----- Original Message -----
From: "Samantha Atkins" <email@example.com>
> > There are two big families of argument here, at least as I see it.
> > (1)'Moratoriumists' believe that we do not have the wisdom at our
> > stage of cultural development to use Person Engineering Technologies
> > but leave open the possibility that in the longer-term this might be
> > ethically ok.
> I have some amount of sympathy for this position. The amount of
> wisdom we humans apply to any level of technology today is not
> at all impressive. But I would rather see the technologies
> develop, including ones that might be helpful in getting more
> intellectual capable humans (and other sentient beings) than
> wait some indefinite period of time at the current levels and
> capabilities - even if this was remotely possible.

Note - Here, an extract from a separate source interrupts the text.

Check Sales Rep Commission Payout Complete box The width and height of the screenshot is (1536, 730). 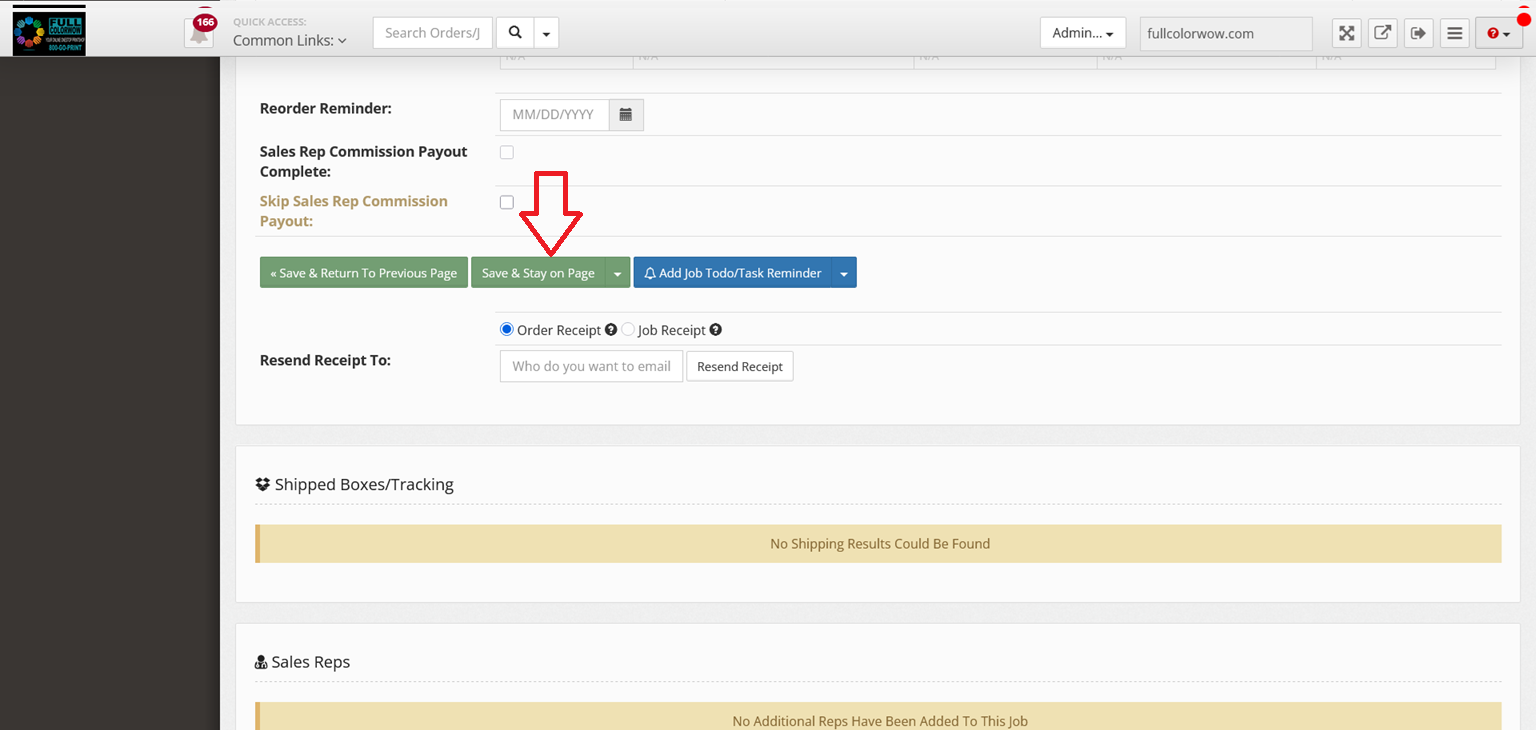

I guess most of us here agree. The trick of course is for us to make the
case compelling for a wider audience. Prima facie, I think the
Moratoriumist's position might appeal to many secularists as it appears the
> Personally I
> don't think more raw intelligence and computational power alone
> will be sufficient to arrive at wisdom but that is a different
> question. The other arguing point against this position is to
> attempt to pin down exactly how these technologies might be
> misued. I can't come up with any very compelling scare cases at
> the moment.
I can't either. Of course the hardest sort of objection is the fear of the
unknown: what if there is an unknown and deleterious consequence from this
technology? (What we might think of as the Marie Curie objection). I think
we will need to have a prepared sort of answer to this sort of objection
which, as far as I can see, can only be answered by carefully and patiently
explaining the procedures, benefits, and known risks of this technology.